# Ear Flop and Age! Help



## Mack12 (Aug 8, 2012)

First question is age(forgive this..prob sounds stupid). Mack was born March 20th..So going by months, he is 5 months one week. If you go by weeks he is 24 weeks..and 24 divided by 4 weeks is 6 months. So is he six months or five months and one week old? This has been confusing me forever now.

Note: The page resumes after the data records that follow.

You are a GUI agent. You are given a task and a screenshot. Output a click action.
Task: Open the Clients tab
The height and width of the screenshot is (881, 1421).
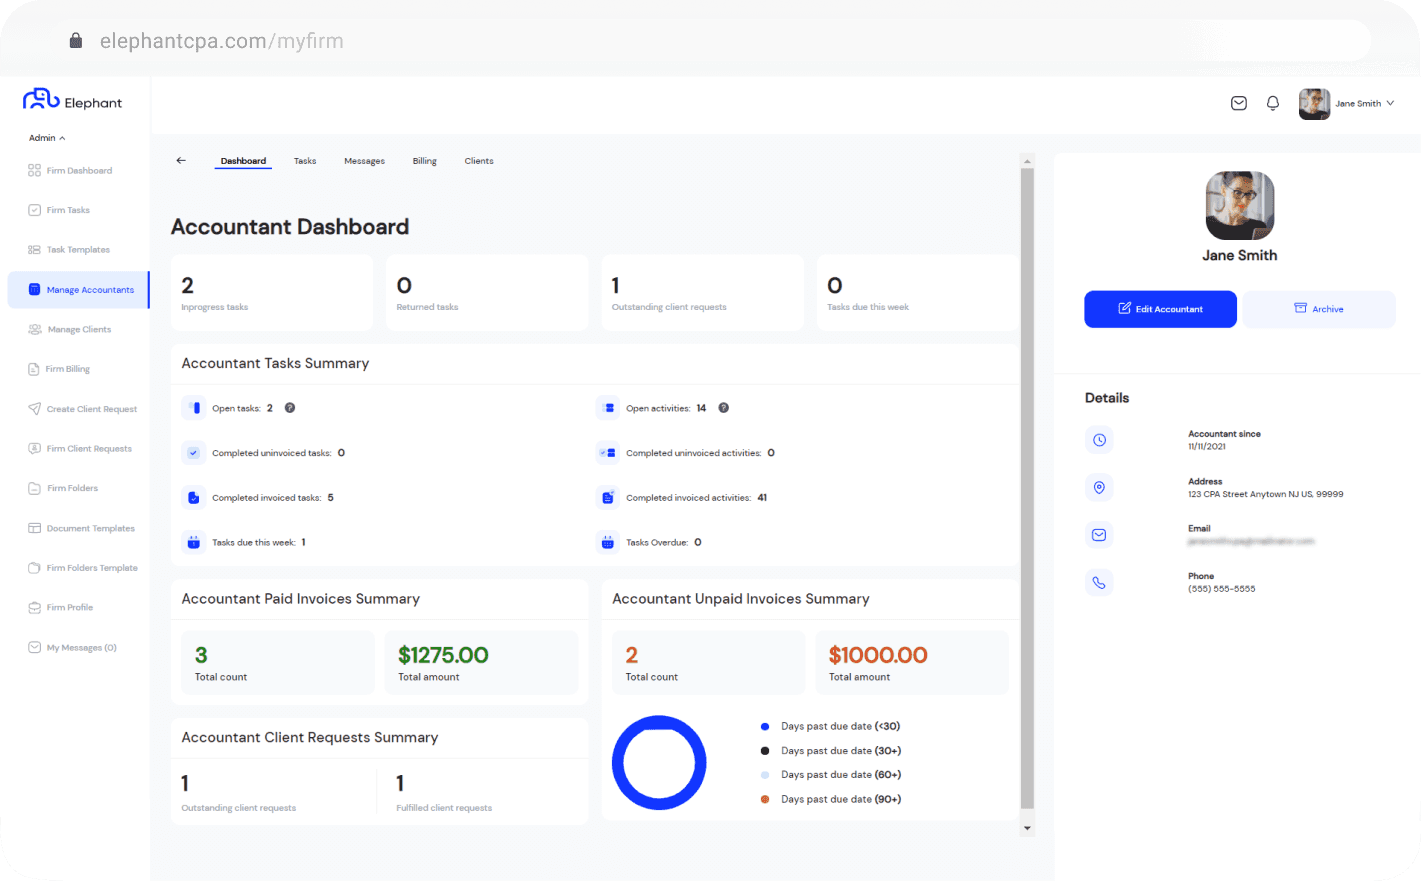(479, 160)
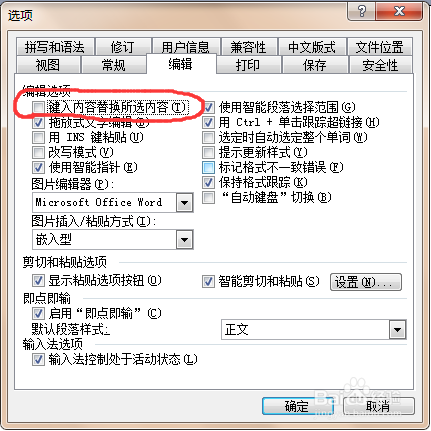Viewport: 431px width, 431px height.
Task: Enable 用 INS 键粘贴 checkbox
Action: 38,138
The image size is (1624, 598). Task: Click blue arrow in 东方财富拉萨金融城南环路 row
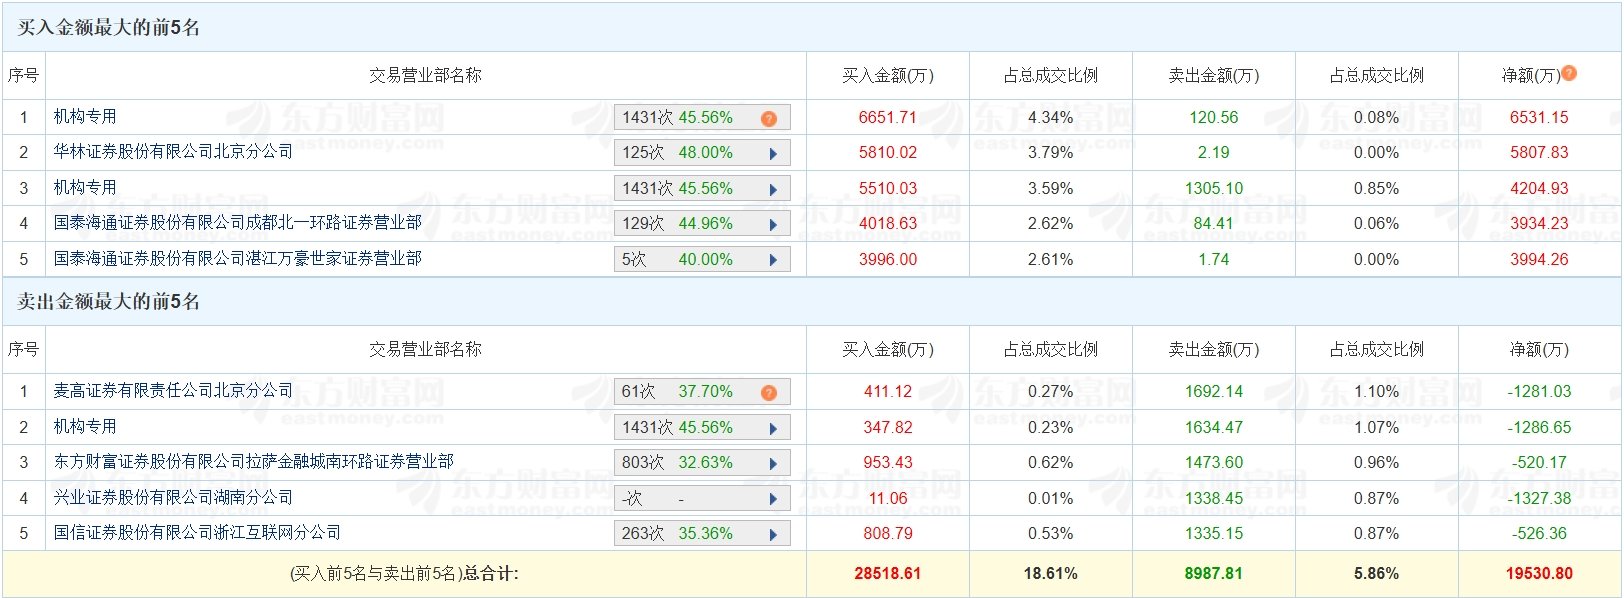tap(773, 464)
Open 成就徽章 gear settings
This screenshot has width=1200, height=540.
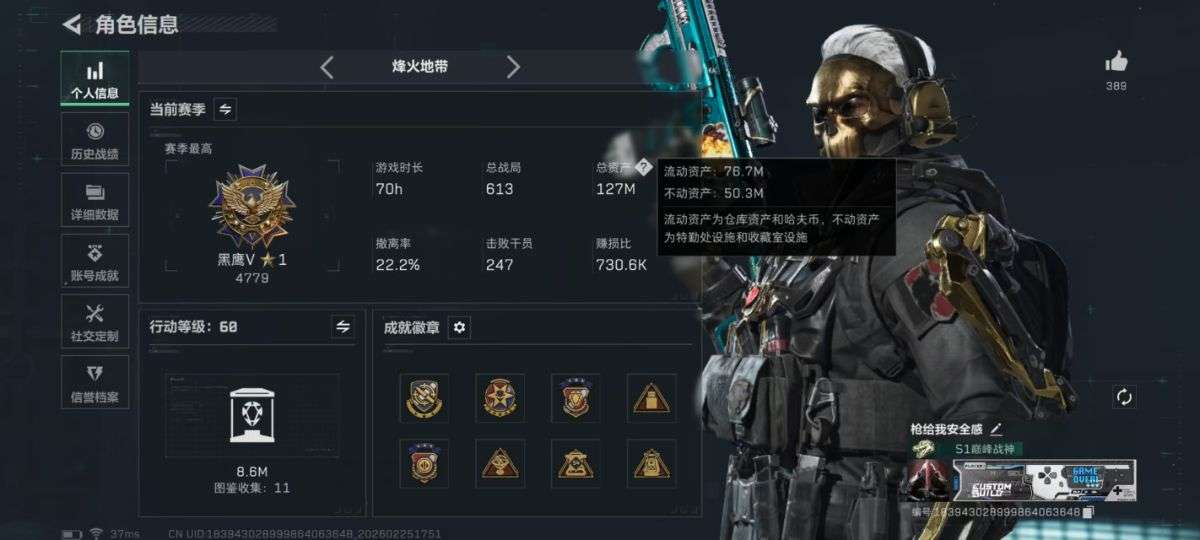[x=459, y=327]
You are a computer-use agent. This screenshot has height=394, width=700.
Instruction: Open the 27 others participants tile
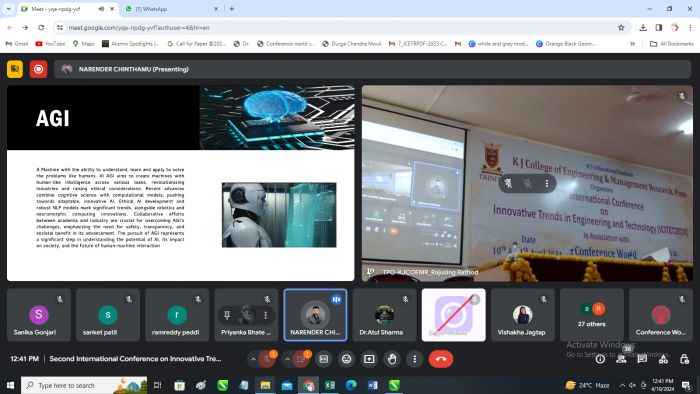592,315
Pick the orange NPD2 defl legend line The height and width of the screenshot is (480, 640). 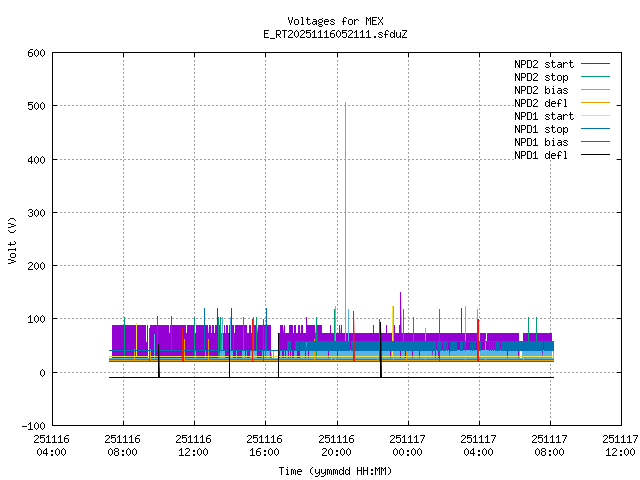(590, 103)
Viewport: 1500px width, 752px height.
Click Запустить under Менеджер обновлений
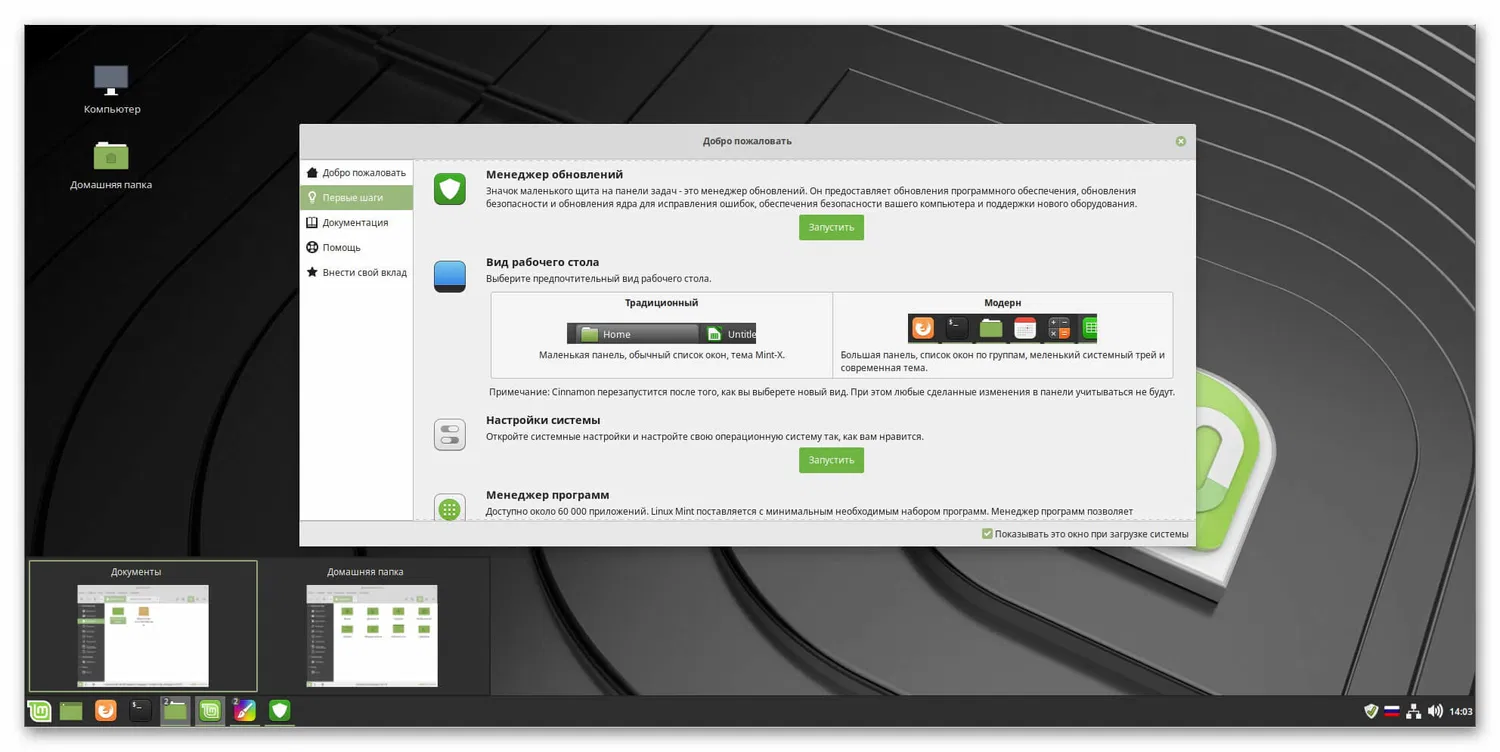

..which brings me to his ear. He has one that is down mostly(80-90%of the time). He still has a couple of teeth to lose.. and he had the flying nun before teething. Should I be thinking of gluing or is this normal. Ive read some people say by 6 months its getting pretty late to glue and many say wait till done teething(main reason for the age question).-also does 'done teething' mean- all puppy teeth are out and adult ones are growing or all growing of adult teeth is done? 
His ear has been up before..both ears are floppy when he runs and he is a big puppy with big ears. Ill include some pics of his ears that are recent(except the fly nun teepee pic which was before teething). I would really appreciate some feedback, he looks like a totally different dog with both up. Love him anyway, but if I can help his ear stand I will if its needed. It just seems his ear is so weak right now.


----------



## Reinkey1 (Dec 28, 2014)

Any up date? Did his ears ever fully stand?


----------